Kinectrics AES

partnered with

Pacific Northwest National Laboratory

Extension of Cable Electrical Assessment Techniques to Detect and Discriminate Radiation Aging on Cable Insulation Systems, NE-21-26492

YEAR AWARDED: 2021

TOTAL PROJECT VALUE: $595,700

STATUS: Completed

PRINCIPAL LAB INVESTIGATORS: Leo Fifield (PNNL), Rick Easterling (Kinectrics)

DESCRIPTION: Kinectrics AES, a company located in Naperville, Ill., supports nuclear, transmission, and distribution cable business areas throughout the United States. As nuclear plant operating lives are increased from their original 40-year licenses to 60 or 80 years, low voltage (LV) cables may experience degradation, from radiation or heat or both combined. Although methods for monitoring the physical-chemical impacts of aging on most cable materials have been relatively well developed, diagnostic methods for assessing the impact of radiation on cable systems have not been sufficiently demonstrated. This work uses electrical test methods to close the gap in the detection and quantification of radiation aging and combined thermal and radiation aging in nuclear cable applications.

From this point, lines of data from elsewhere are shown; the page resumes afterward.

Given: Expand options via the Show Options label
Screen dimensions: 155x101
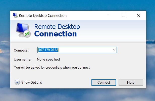Looking at the screenshot, I should [32, 82].
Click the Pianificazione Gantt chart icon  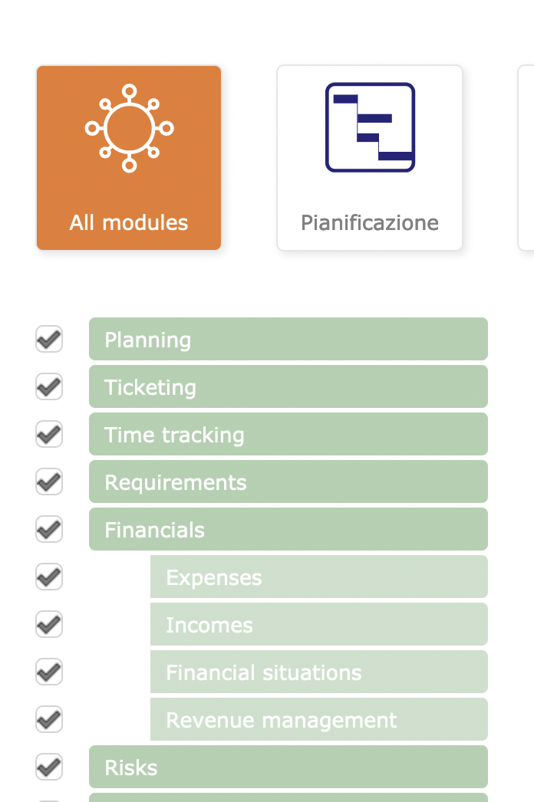pyautogui.click(x=370, y=127)
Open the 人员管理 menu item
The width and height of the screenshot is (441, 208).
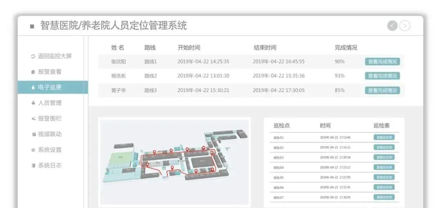point(49,103)
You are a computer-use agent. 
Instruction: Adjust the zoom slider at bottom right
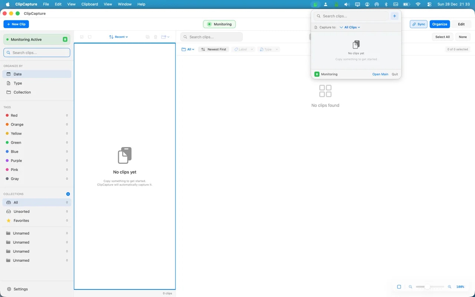coord(430,287)
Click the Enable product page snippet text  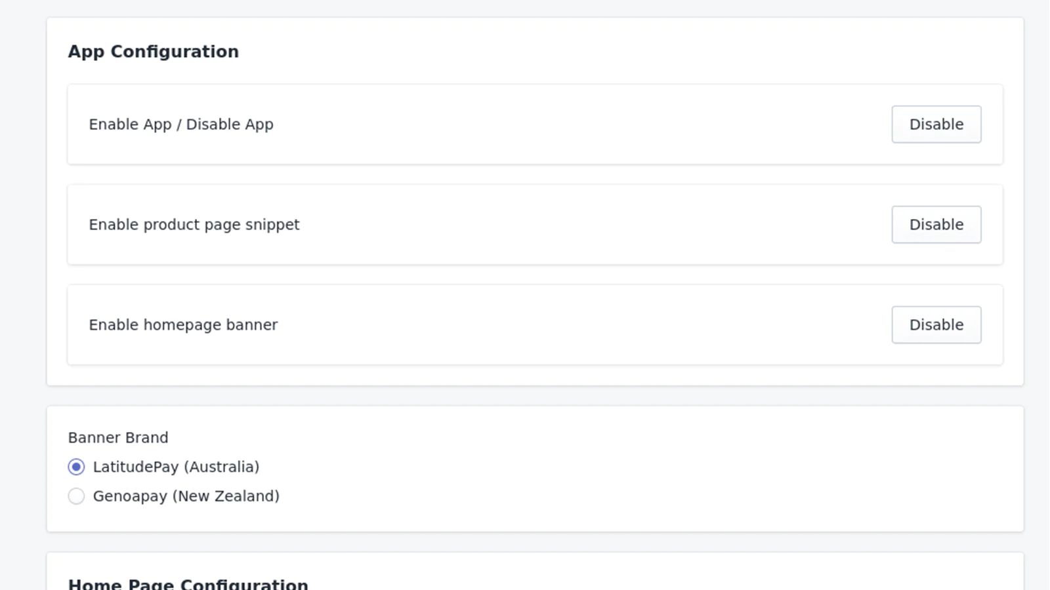(x=194, y=225)
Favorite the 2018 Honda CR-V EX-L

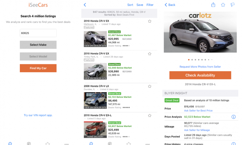click(x=150, y=115)
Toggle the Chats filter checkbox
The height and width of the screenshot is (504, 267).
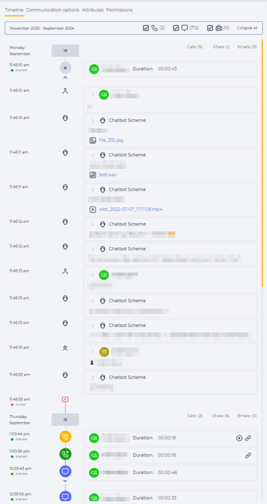coord(176,28)
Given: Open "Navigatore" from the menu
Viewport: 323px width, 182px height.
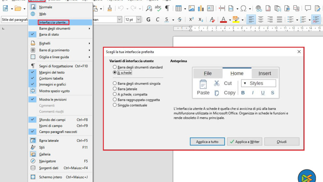Looking at the screenshot, I should pyautogui.click(x=47, y=161).
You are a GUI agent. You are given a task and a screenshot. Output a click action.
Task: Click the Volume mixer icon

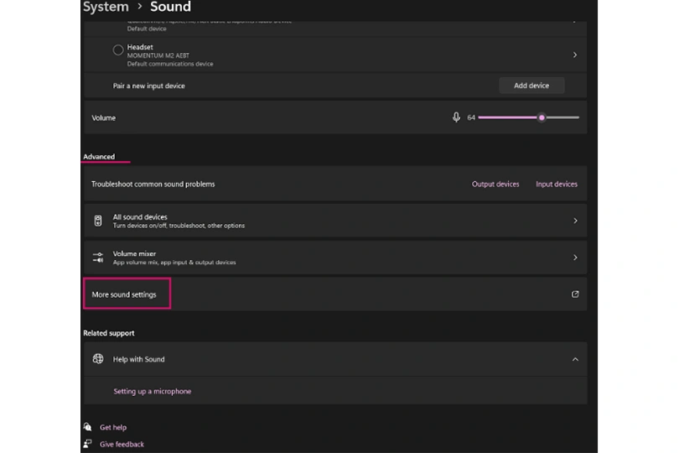[98, 258]
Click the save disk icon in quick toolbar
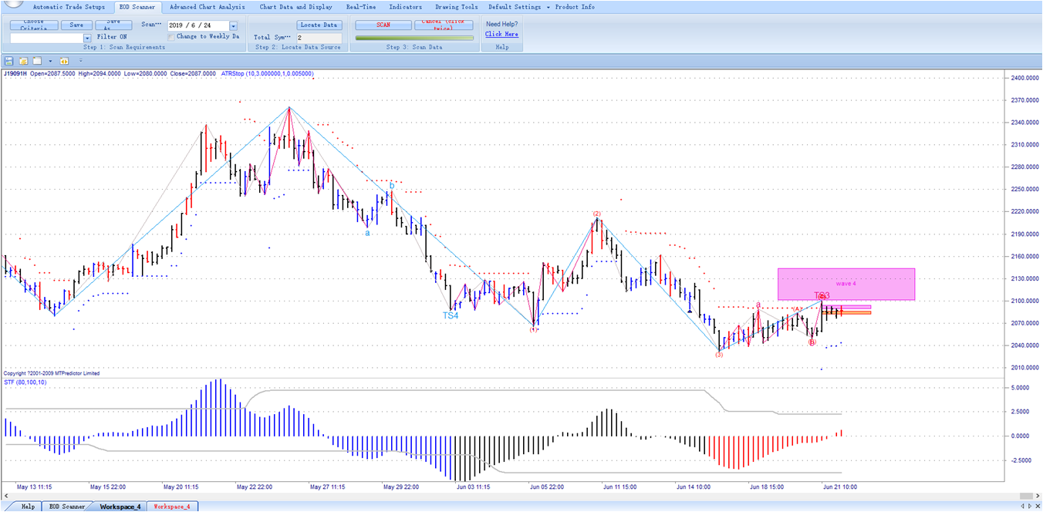Image resolution: width=1043 pixels, height=512 pixels. 9,61
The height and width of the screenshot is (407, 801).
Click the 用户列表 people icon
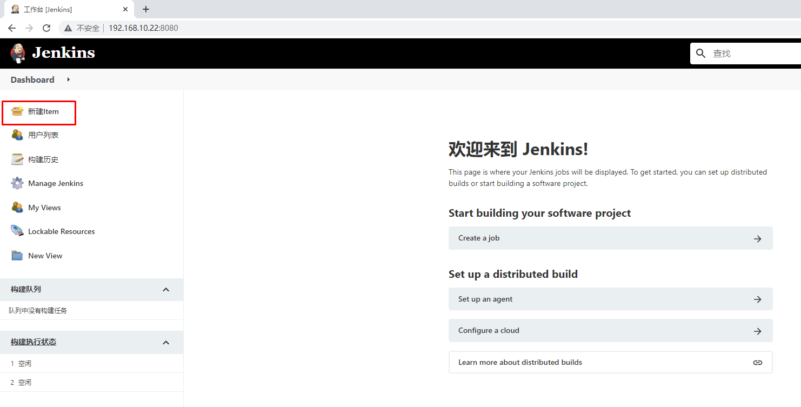(x=17, y=135)
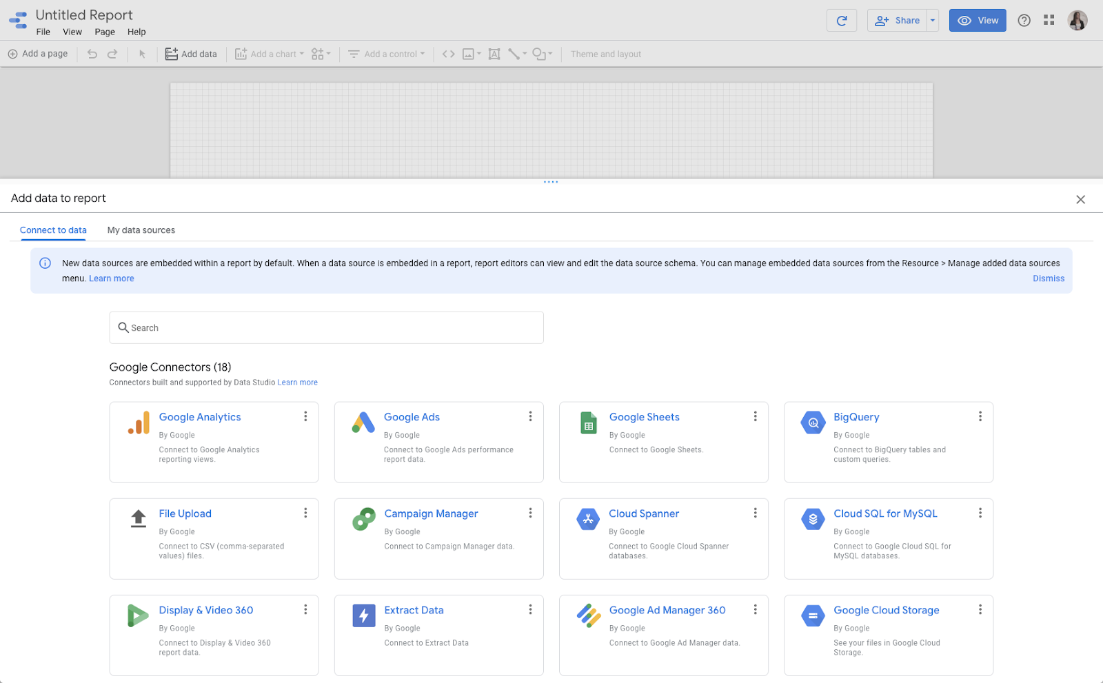The width and height of the screenshot is (1103, 683).
Task: Click the redo arrow icon
Action: point(112,54)
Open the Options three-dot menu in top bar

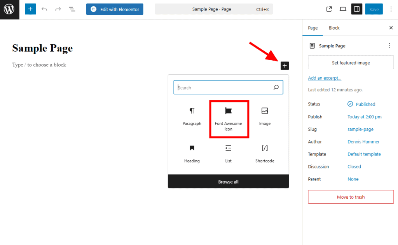click(391, 9)
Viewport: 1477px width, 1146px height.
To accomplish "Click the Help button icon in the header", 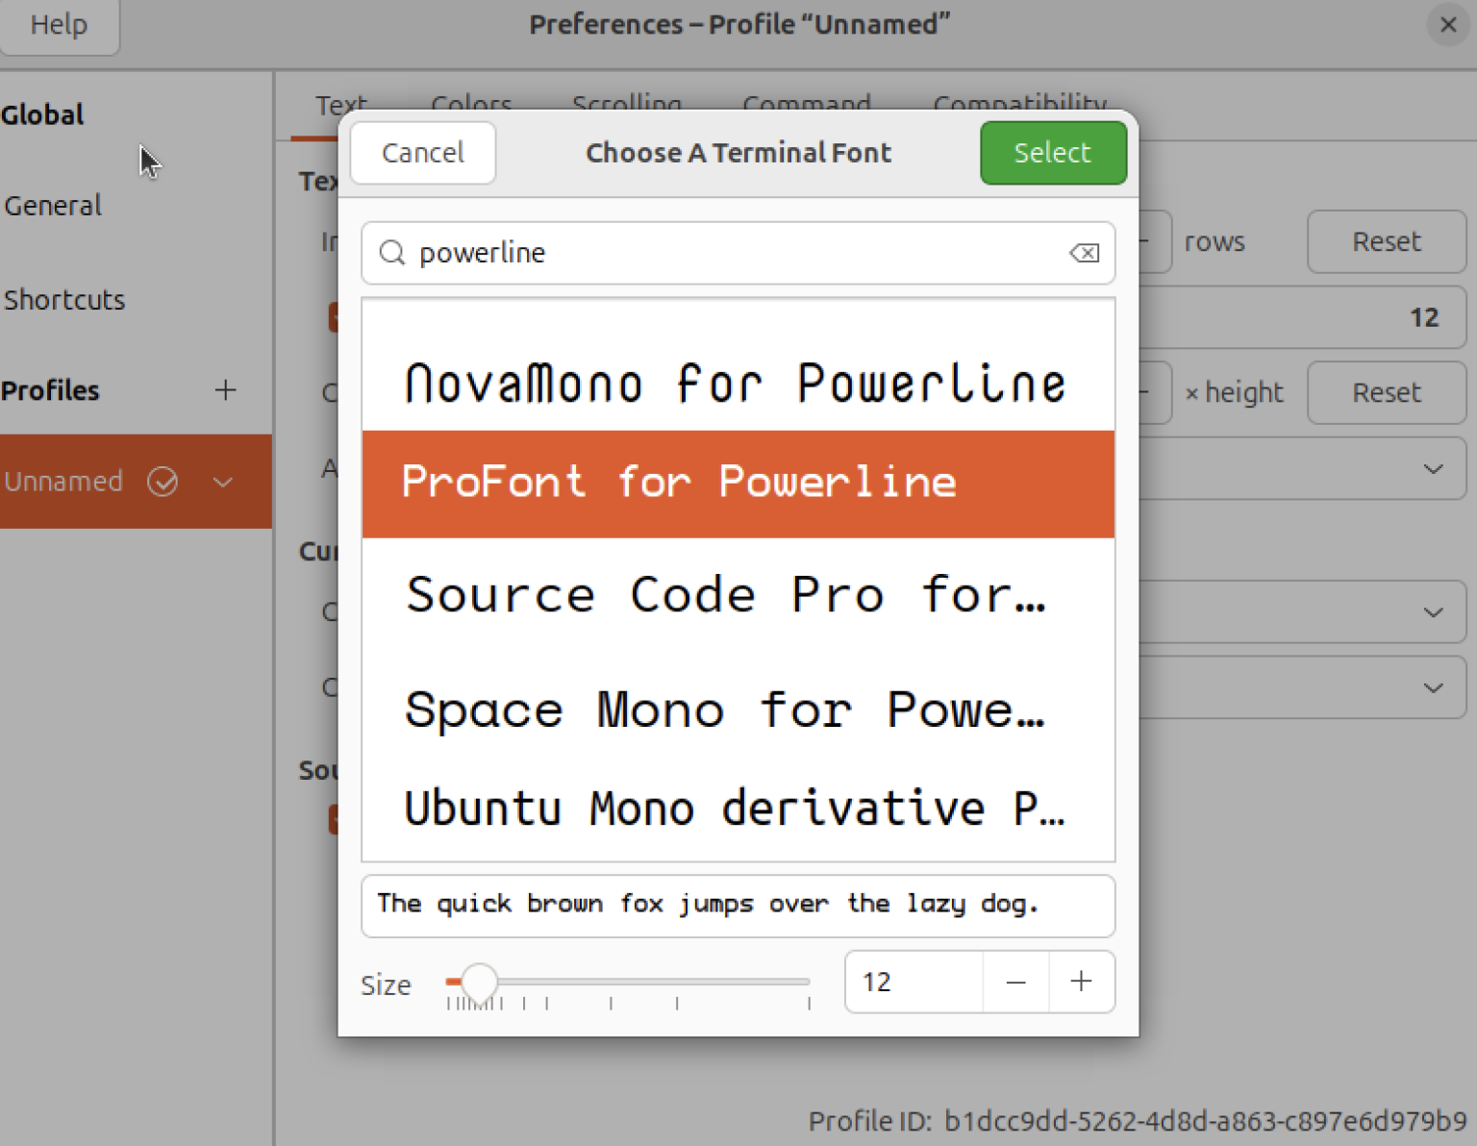I will [58, 25].
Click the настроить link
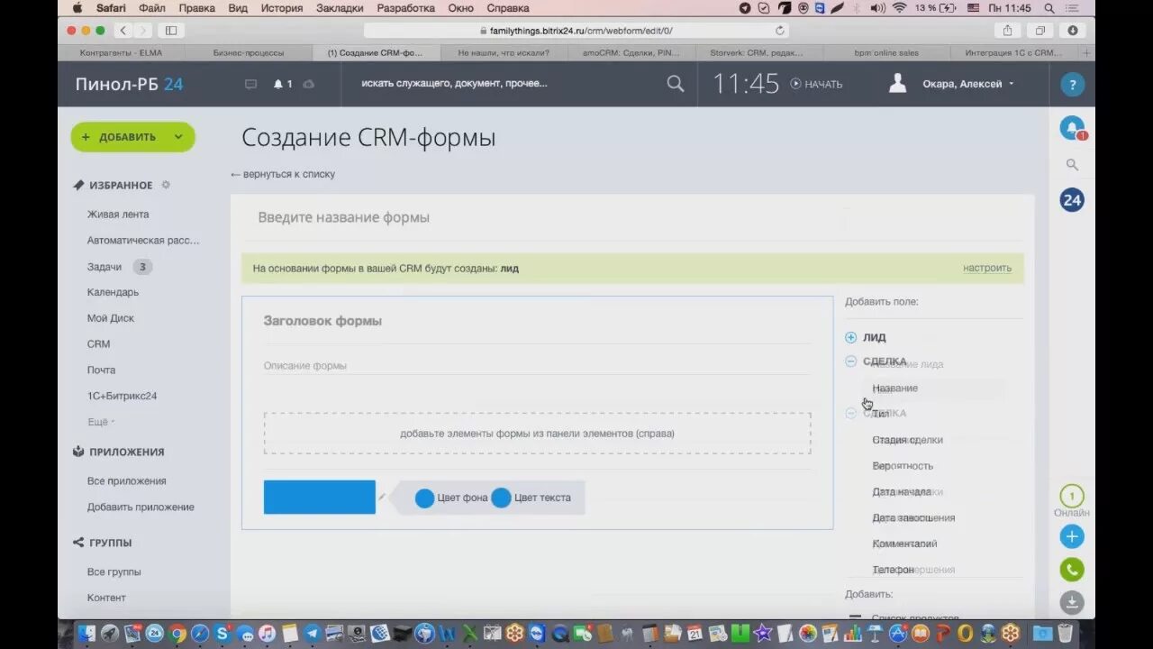1153x649 pixels. click(x=987, y=268)
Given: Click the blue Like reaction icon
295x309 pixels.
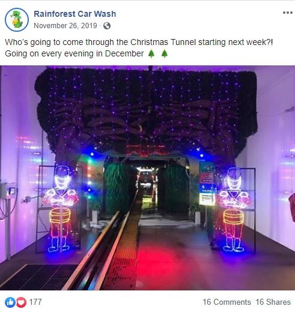Looking at the screenshot, I should (x=10, y=302).

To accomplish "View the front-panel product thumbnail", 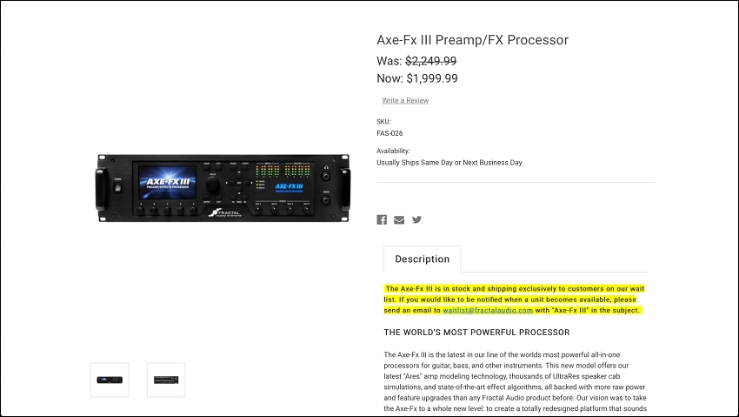I will (x=110, y=380).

BENEFIT: Kinectrics’ ability to electrically characterize changes affecting cables, and discriminate between sources of degradation to provide an accurate assessment of cable condition, will assist plant operators in their repair, mitigation, or replacement efforts.

IMPACT: This study involved diagnostic testing of cross-linked polyethylene (XLPE)- and ethylene propylene rubber (EPR)-insulated cables subjected to high doses of cobalt-60 gamma radiation following thermal aging. It is anticipated that this exercise will produce information needed to support the extension or expansion of electrical assessment techniques for electrical cables at nuclear power plants.

SIGNIFICANT CONCLUSIONS: With a Co-60 source of sufficiently high activity, a passive dosimetry system of sufficient dose range, and the appropriate protocols, uniform doses can be delivered to 12 cable mandrels (roughly 300 feet of total cabling) within approximately 100 days. Electrical diagnostic and material testing showed the following effects or trends: Although both aging regimes (thermal + radiation and radiation only) created a decrease in elongation-at-break values at each subsequent aging interval, the combined thermal and radiation created a stronger decrease for both XLPE and EPR samples. The indenter results for EPR show that radiation aging did not create a trend in insulation hardness, whereas an increasing trend in hardness was clear for samples subjected to progressive thermal aging. A clear decreasing trend was observed for the oxidation induction temperature (OITP) tests on XLPE, which experienced thermal and radiation aging, while no clear trend was measured for the radiation-only samples.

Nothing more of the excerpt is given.